I like to be consistent personally just because I've always had this kind of need to document. It really just has always come from within. But, with Twitter, I find it really difficult right now; I've slowed it down with Twitter. I love interacting with people on Instagram and so that's definitely a feed that I still have on my phone and I really have fun with and it's where I go to for inspiration for house design, for recipes, for skating videos, for all sorts of things.
Do you feel like your relationship with social media has changed since moving to the farm?
I like having it in the middle of nowhere. If I didn't have it, I don't know what I'd be doing. I think about this all the time, if I had the opportunity to move to the farm before the internet, I don't think I could have done it. It's how I keep in touch with my friends; it's how I have a job.
What advice do you have for someone who wants to be a better cook?
Start slow. I know a lot of my friends who don't cook that much, do it for the reason that they're overwhelmed with how many recipes are out there and different ingredients are out there. I would say find one recipe that you enjoy making and then make it a few times, get comfortable with it. Get comfortable to the point where you feel like you can maybe switch out an ingredient like an herb or the type of cheese in the mac and cheese.
The first recipe that I really got to know and love and what kind of started my love for recipe development was macaroni and cheese. My mom made macaroni and cheese and I learned in college late-night after some parties that, oh, I don't have to use cheddar. I can use smoked Gouda in this and I can add these things. Find like a simple delicious recipe that you like and that you can make your thing and build confidence through that. You'll gain a knowledge of whatever techniques are used and then go onto the next thing. Just start somewhere and don't feel the need to learn how to make everything at once.

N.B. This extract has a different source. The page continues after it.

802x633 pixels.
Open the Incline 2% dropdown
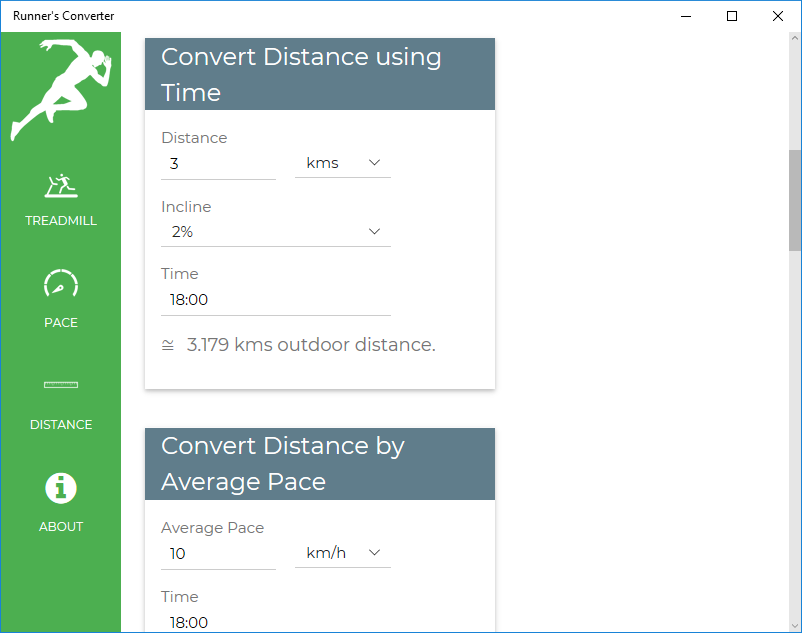pos(276,232)
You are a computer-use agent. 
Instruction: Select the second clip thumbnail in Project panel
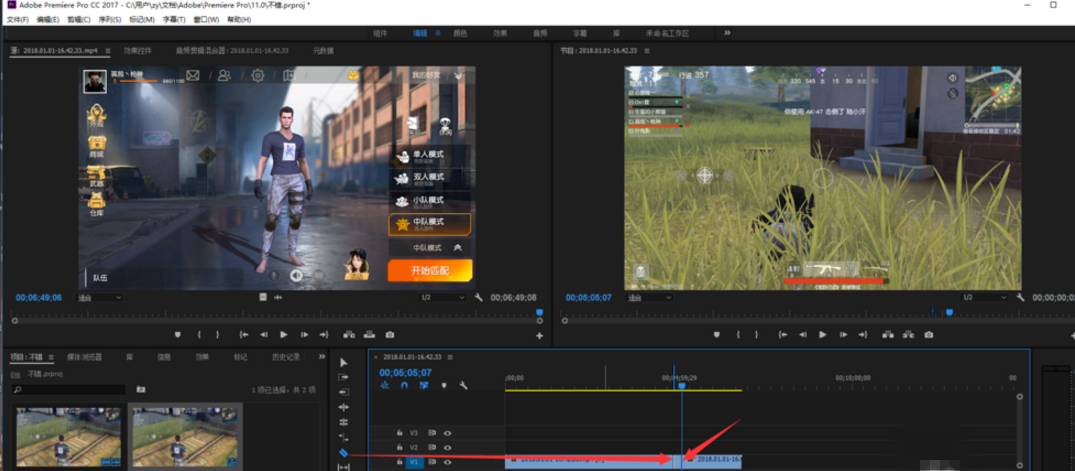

People love to talk about how millennials are going to be the end of home cooking. With the platform that you have and the people you engage with as a part of your brand, how do you feel about that?
Leave millennials alone! Even my friends who don't cook or who don't consider themselves into food at all, often know so much more than previous generations. It's such a great culture to be a part of it. It's so exciting. I think there's so much more to be excited about food than worrying about people cooking. I think people should cook because they enjoy it and I would want them to know if they don't know already that there is a lot to enjoy about cooking, but food
is so much more than just cooking. It is an entry point to different cultures. It is an entry point to learning about farming. It's all about the meaning.
This interview was condensed for length and clarity.